==== Available data
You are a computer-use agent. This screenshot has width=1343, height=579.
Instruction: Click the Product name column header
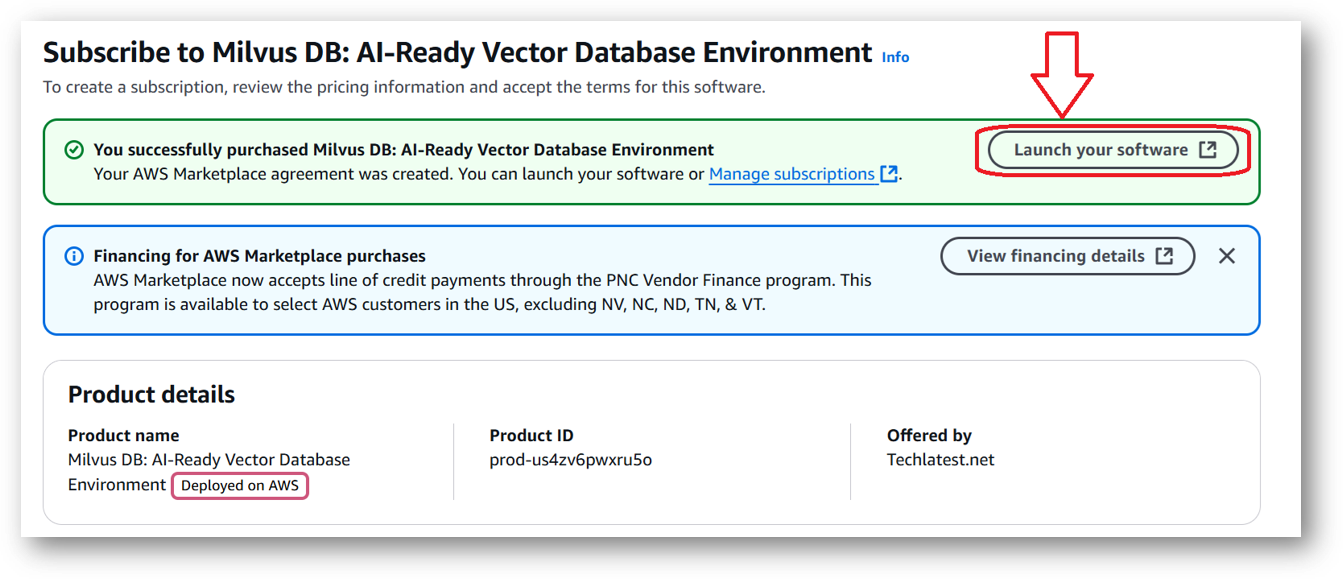point(124,435)
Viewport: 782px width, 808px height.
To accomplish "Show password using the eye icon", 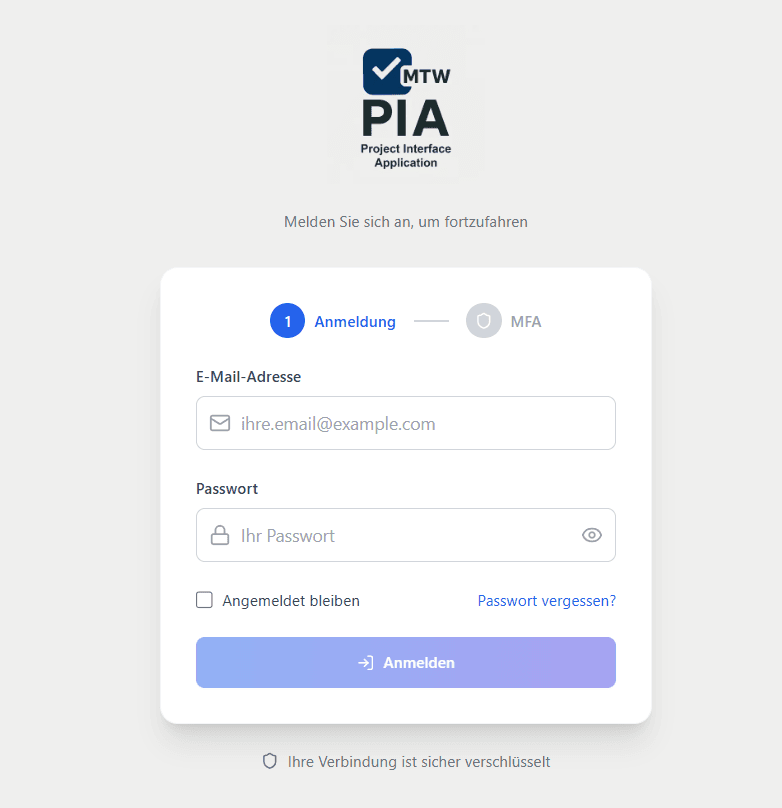I will pos(592,535).
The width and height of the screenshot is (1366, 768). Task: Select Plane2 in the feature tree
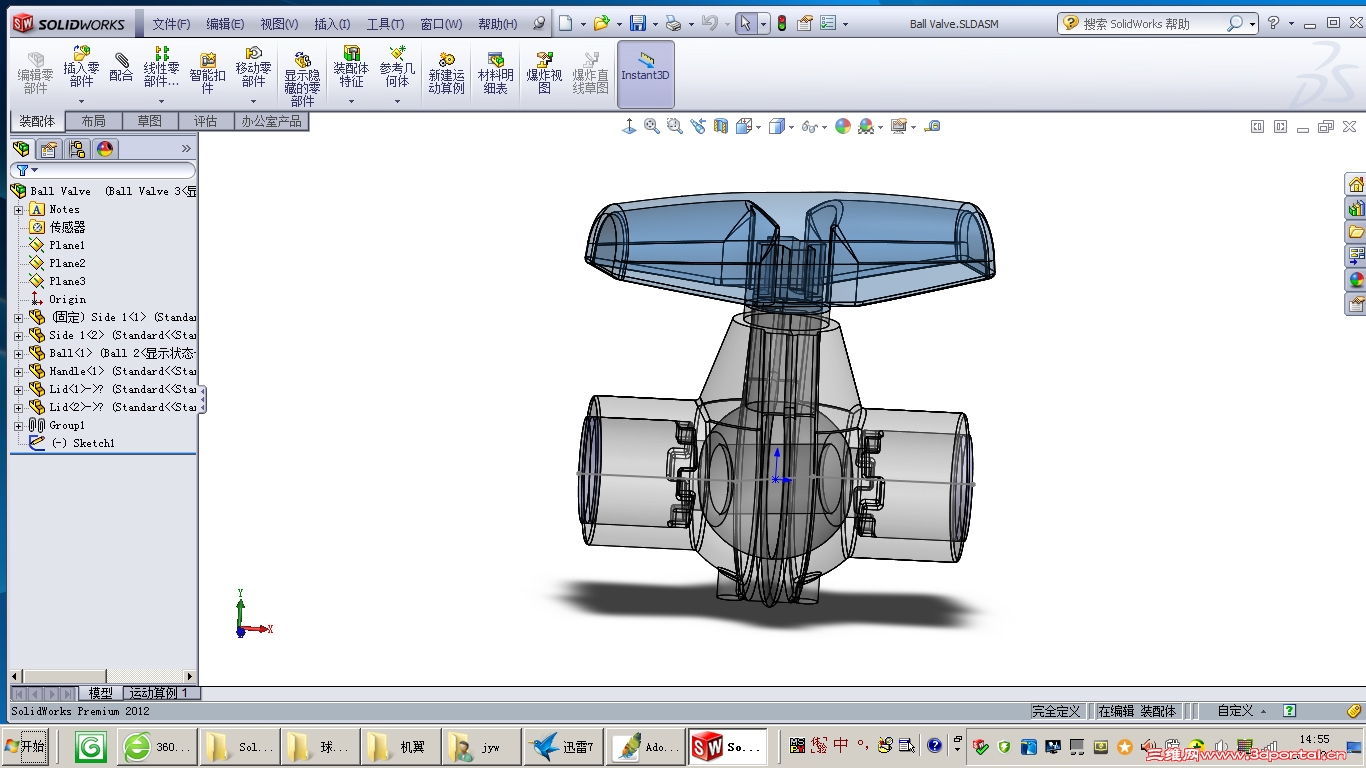tap(67, 263)
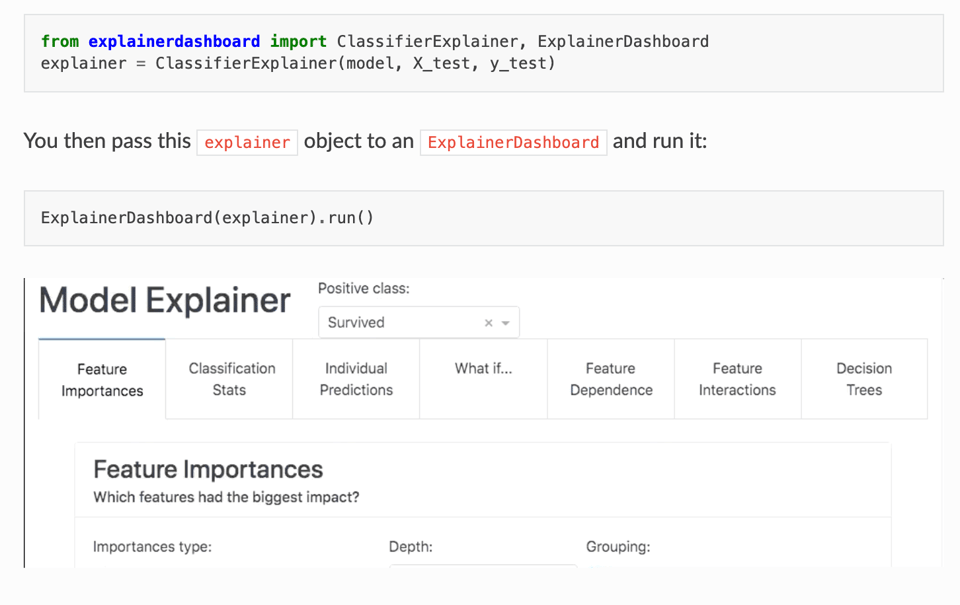Click the Importances type label
This screenshot has height=605, width=960.
pos(152,547)

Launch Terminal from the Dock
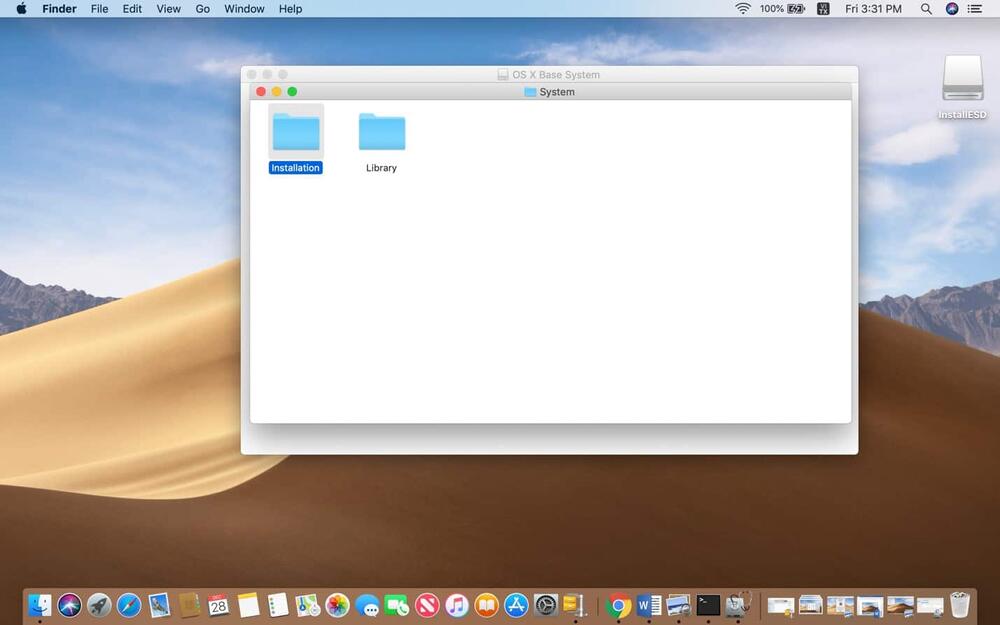[708, 605]
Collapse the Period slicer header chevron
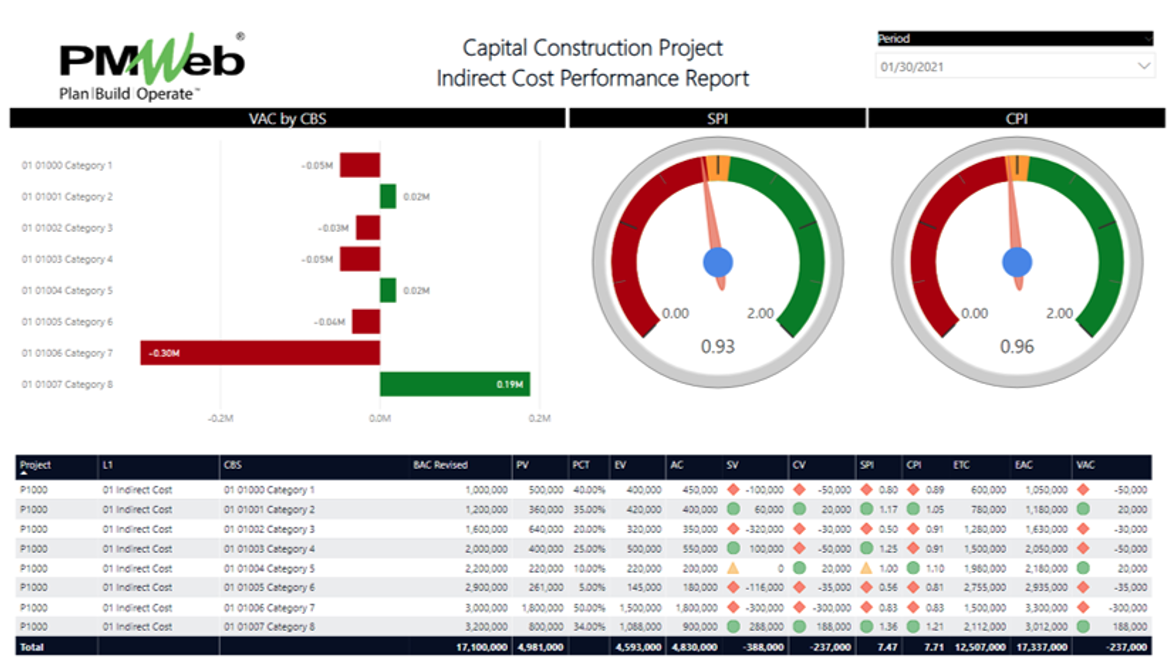The image size is (1169, 667). (1148, 39)
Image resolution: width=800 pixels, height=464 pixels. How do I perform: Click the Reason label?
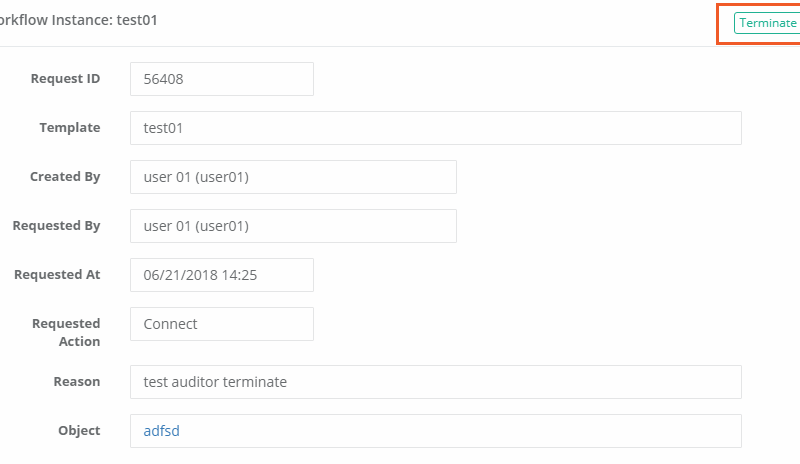[77, 381]
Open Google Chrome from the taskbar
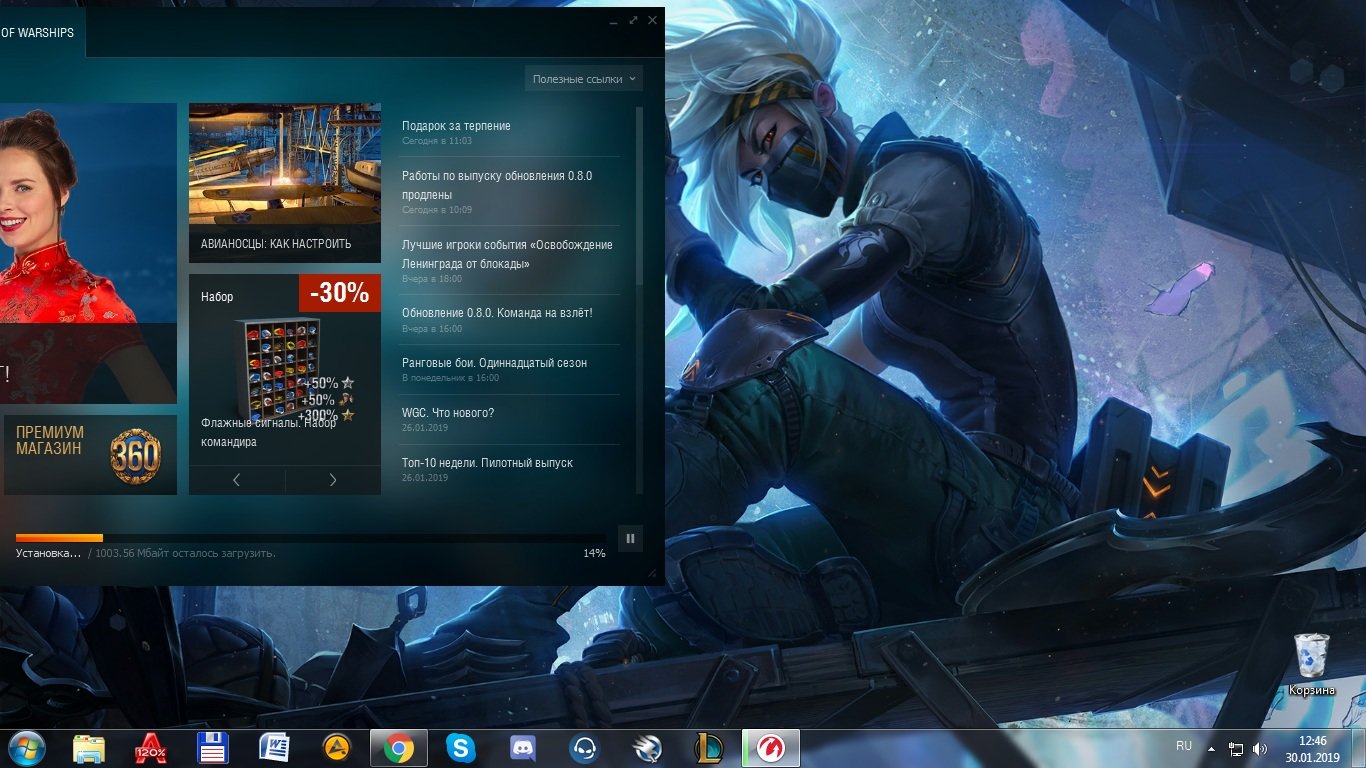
========
▶ **Action item**:
Retype the lines from the one containing "Image resolution: width=800" down to the last line of the records, both included, exactly and nothing more. Pictures stay out.

▶ **Exercise result**:
Image resolution: width=800 pixels, height=464 pixels. How do I perform: Click the Reason label?
[77, 381]
Open Google Chrome from the taskbar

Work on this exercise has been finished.